With general preparations for future combat operations against the enemy underway, the Sixth Marine Division launched an intensive training program in August. The main effort of the division was diverted, however, from 11-15 August to preparing and mounting out Task Group Able for the forthcoming occupation of Yokosuka Naval Base. This task group was a headquarters command headed by Brigadier General William T. Clement which was superimposed over the Fourth Marines (Reinforced), under the command of Lt. Col. Fred D. Beans. On 16 August, Task Group Able departed from Guam and three days later joined the Third Fleet.

As a part of the Fleet Landing Force, Task Group Able landed at Yokosuka Naval Base and Airfield on 30 August. There was no opposition to the landing. Here it remained as a part of the Sixth Marine Division until late in November when it passed from the administrative control of the division to that of Fleet Marine Force, Pacific. Its general duties consisted of demilitarizing the Naval area of responsibility, and in providing security for the Naval Base and Airfield. On 20 September, all reinforcing elements of the Fourth Marines and its superior command, Task Force Able Headquarters, returned to Guam, leaving the regiment under the operational control of the Eighth Army. By January the force had been reduced to the Third Battalion; the other two battalions, Weapons Company, and Headquarters and Service Company departed for the U. S. to be disbanded. Later a reduced regimental headquarters group left for Tsingtao to rejoin the division.

10. TSINGTAO

During the month of September the Sixth Marine Division prepared for an operation, the forthcoming occupation of Tsingtao, China. From 2 October until 11 October the division was aboard ship en route to China and commenced unloading at Tsingtao on the latter date.

While aboard the division command ship en route to Tsingtao, General Shepherd stated the general mission of his command:

“Our mission is to land and occupy Tsingtao and the adjacent Tsangkou Airfield; to assist local authorities in maintaining order and in preventing disease and starvation; to release, care for, and evacuate Recovered Allied Military personnel and Allied internees; to cooperate with Chinese Central Government forces; to accept, when necessary, local surrender of Japanese forces, as authorized by higher authority, and to assist the Chinese in effecting the disarming and confining of these forces.”

The city of Tsingtao, with 1,300,000 inhabitants is situated on a promontory on the southern coast of Shantung Peninsula. It is regarded as one of the finest ports in China, and is second only to Shanghai as a textile manufacturing center. When the division landed, it found the citizens of Tsingtao to be a polyglot group: Communist agents, former Nazis, White Russians, Koreans, Japanese civilians, Japanese military personnel, Europeans, Eurasians, and Chinese.

Politically, Tsingtao, as the most coveted city on Shantung Peninsula, was a hotbed of intrigue and strife. The Communists, with a stronghold at Chefoo, hoped to gain control of the peninsula, and the city. Resisting them were Japanese troops, protecting rail lines leading into the city. Here too, were independent factions ostensibly aligned with the Chungking government. Still in evidence, but ineffective, were puppet groups. At large, but not easily identified with either Chungking or Yennan, were small groups of brigands which terrorized Tsingtao despite the Mayor and his poorly trained and discipined troops.
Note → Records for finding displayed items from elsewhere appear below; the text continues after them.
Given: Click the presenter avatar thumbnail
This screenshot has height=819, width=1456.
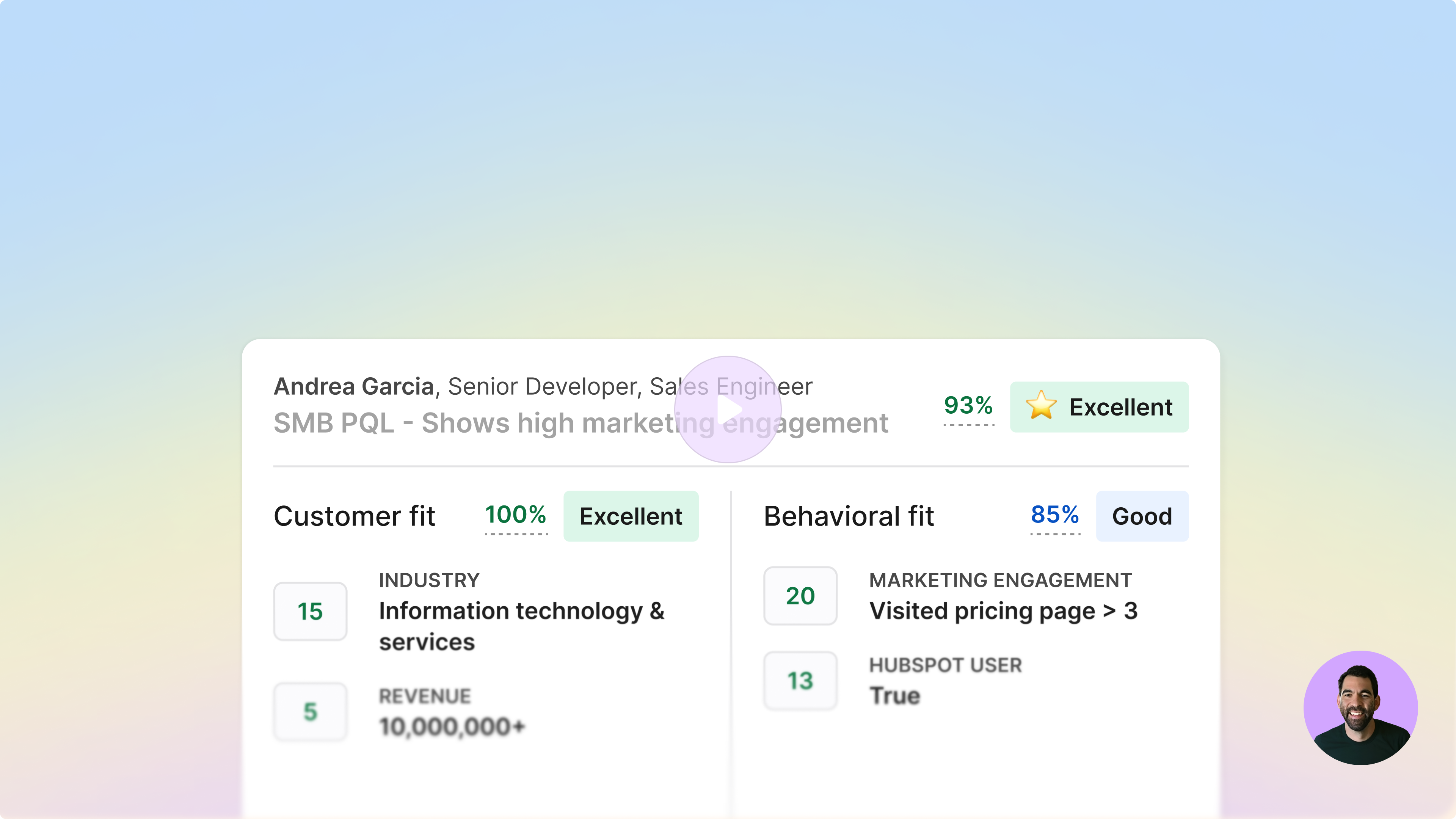Looking at the screenshot, I should point(1360,708).
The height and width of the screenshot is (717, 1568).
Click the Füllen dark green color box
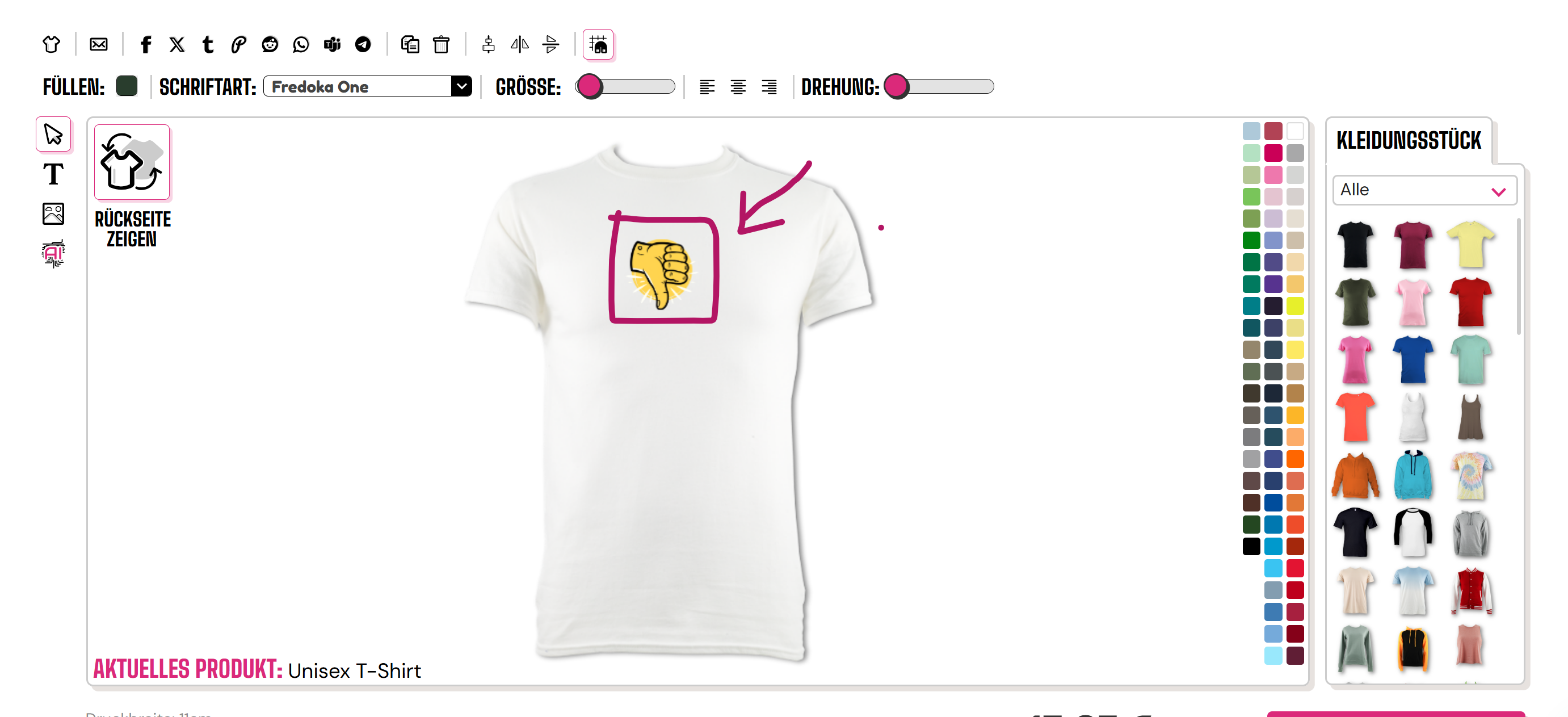(x=127, y=86)
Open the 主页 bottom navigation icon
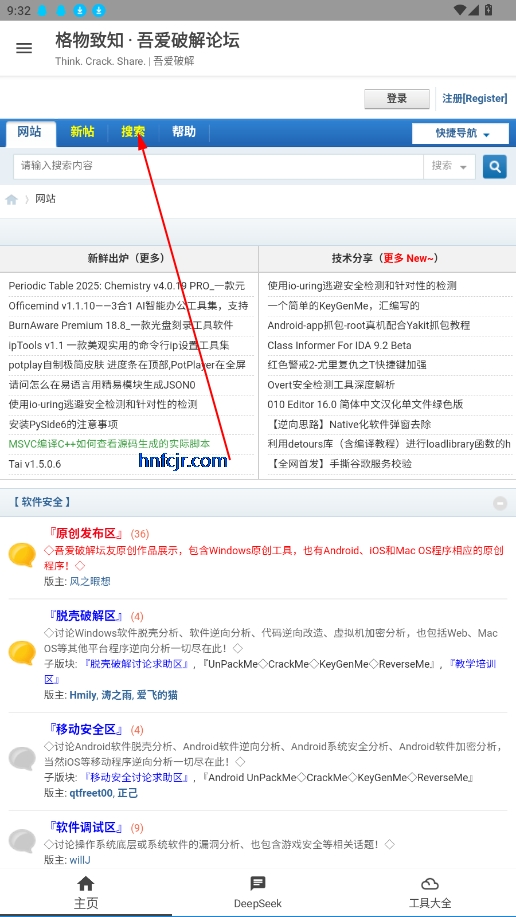Viewport: 516px width, 917px height. tap(85, 883)
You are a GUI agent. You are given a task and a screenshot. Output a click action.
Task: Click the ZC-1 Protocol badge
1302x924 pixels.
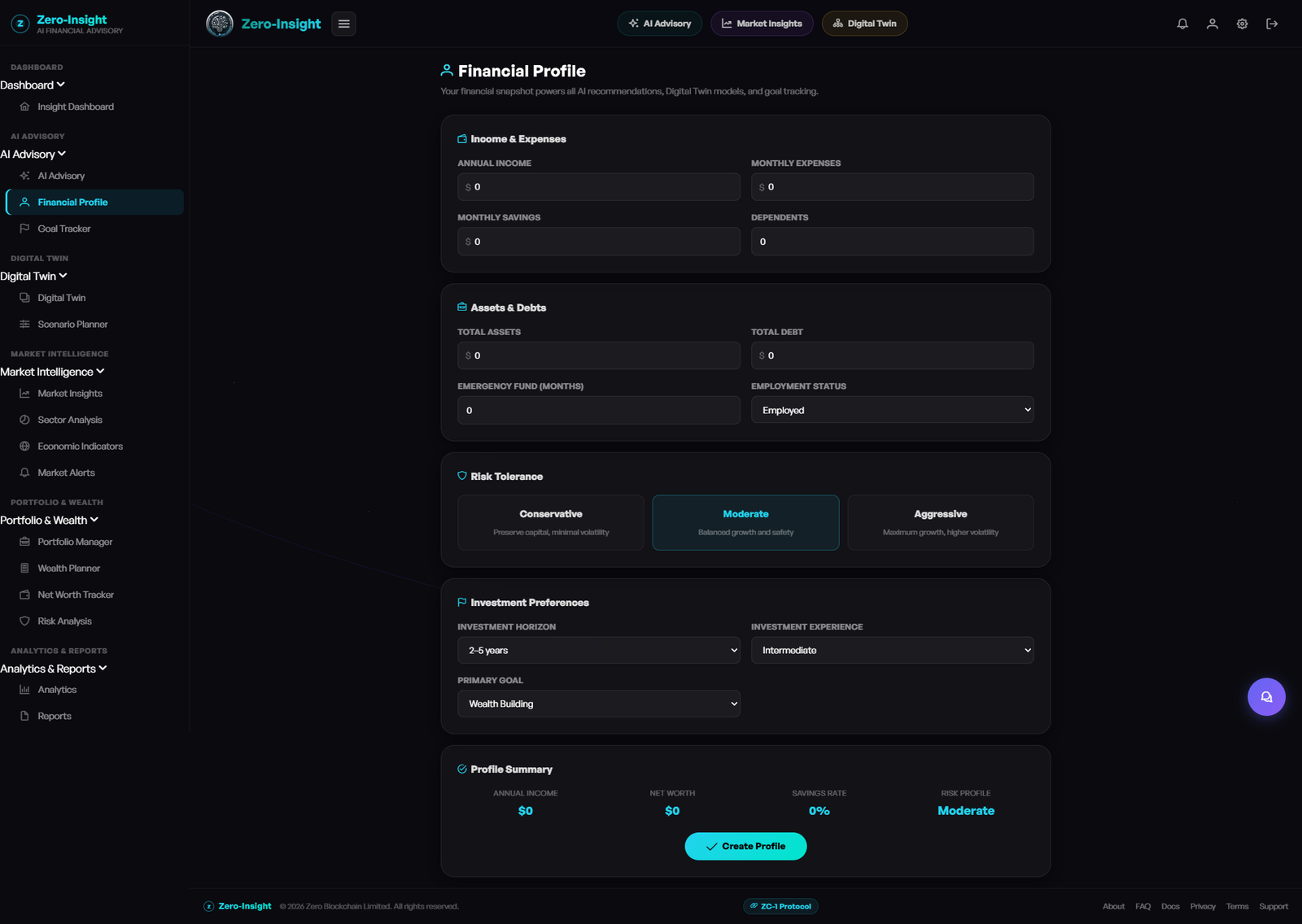[780, 906]
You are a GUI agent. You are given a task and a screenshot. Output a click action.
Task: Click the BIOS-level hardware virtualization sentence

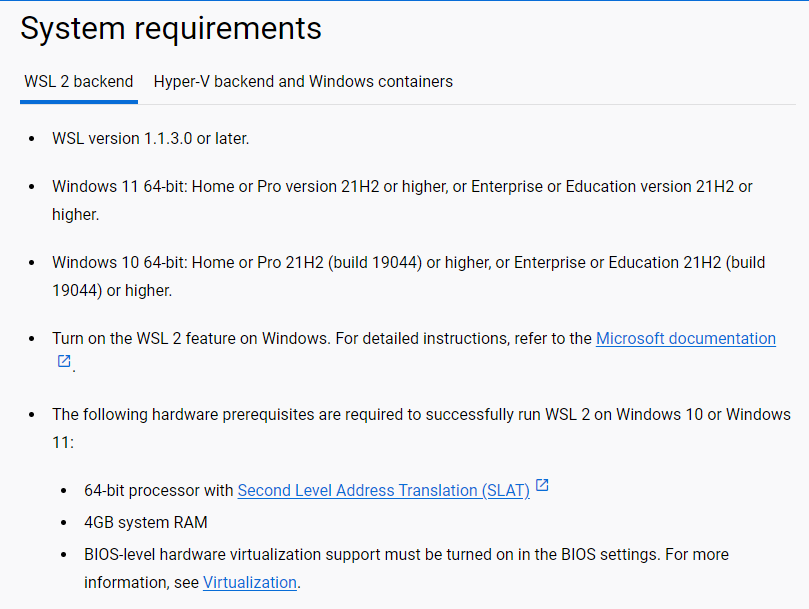pos(400,554)
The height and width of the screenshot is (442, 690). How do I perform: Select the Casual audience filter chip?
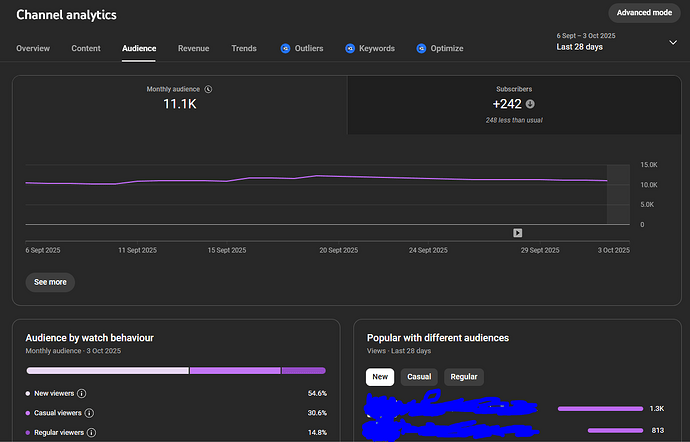tap(419, 377)
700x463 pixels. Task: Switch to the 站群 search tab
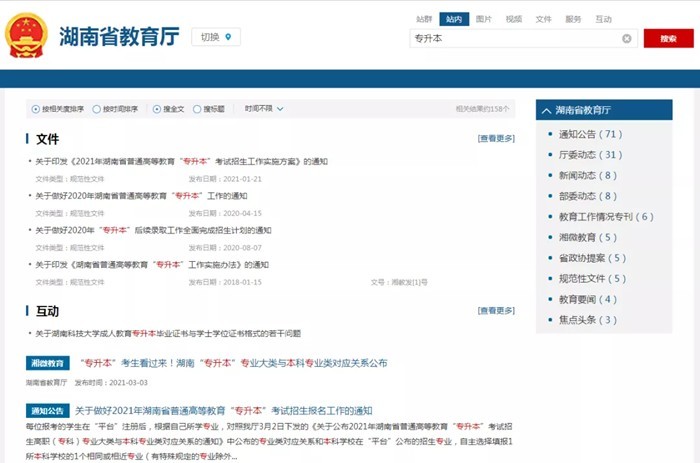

Most of the interior of the Shantung Peninsula was controlled by Communists; their only access to the sea was at the port of Chefoo. Early in the month of October an emissary from the Commander-in-Chief of the Liberation Army of the Communists entered the harbor and sought an audience with General Shepherd. Permission was granted and a letter was presented which proposed, in essence, passive collaboration between the Marines and the Communists. Offering to enter the city to “restore order” by killing puppet troops, that is those troops who professed allegiance to Chiang Kai-Shek’s Chinese Central Government, the Communists promised not to disturb the Marines of the Sixth Division. To this General Shepherd replied firmly that he would have no part in a fratricidal war between factions in China, and that his combat veterans could prevent any disorders in the city.